- _EXERCISE DATA_:
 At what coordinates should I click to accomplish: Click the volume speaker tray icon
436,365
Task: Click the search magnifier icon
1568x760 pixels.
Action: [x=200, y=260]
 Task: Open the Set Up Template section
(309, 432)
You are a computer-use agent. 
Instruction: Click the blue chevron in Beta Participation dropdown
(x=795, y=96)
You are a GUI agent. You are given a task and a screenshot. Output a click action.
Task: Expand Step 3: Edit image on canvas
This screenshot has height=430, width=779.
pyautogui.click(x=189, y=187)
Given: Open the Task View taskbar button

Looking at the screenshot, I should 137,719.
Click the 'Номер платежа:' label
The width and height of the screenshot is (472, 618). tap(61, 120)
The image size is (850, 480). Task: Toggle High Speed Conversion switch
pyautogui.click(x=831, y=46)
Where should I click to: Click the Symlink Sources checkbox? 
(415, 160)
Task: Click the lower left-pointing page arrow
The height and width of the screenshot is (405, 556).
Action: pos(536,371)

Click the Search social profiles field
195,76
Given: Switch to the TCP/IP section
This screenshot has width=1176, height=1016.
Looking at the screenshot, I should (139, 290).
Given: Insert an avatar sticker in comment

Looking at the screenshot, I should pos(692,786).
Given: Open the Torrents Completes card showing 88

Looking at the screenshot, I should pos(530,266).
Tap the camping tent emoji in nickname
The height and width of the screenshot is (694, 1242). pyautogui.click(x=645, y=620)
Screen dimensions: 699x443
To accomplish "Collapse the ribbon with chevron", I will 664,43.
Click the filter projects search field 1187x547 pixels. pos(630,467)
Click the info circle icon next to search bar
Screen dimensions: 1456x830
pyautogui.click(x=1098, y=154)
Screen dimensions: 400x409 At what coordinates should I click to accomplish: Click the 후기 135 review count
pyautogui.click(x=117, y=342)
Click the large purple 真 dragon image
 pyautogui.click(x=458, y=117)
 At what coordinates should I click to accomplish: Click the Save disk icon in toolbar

- _DIRECTIONS FOR THIS TASK_: Start from the line that holds "Click the filter" and print each line to the end of the records exactly, leaving out everything before it.

- _REPLY TO THE EXERCISE_:
Click the filter projects search field 1187x547 pixels. pos(630,467)
Click the info circle icon next to search bar
Screen dimensions: 1456x830
pyautogui.click(x=1098, y=154)
Screen dimensions: 400x409 At what coordinates should I click to accomplish: Click the 후기 135 review count
pyautogui.click(x=117, y=342)
Click the large purple 真 dragon image
 pyautogui.click(x=458, y=117)
 At what coordinates should I click to accomplish: Click the Save disk icon in toolbar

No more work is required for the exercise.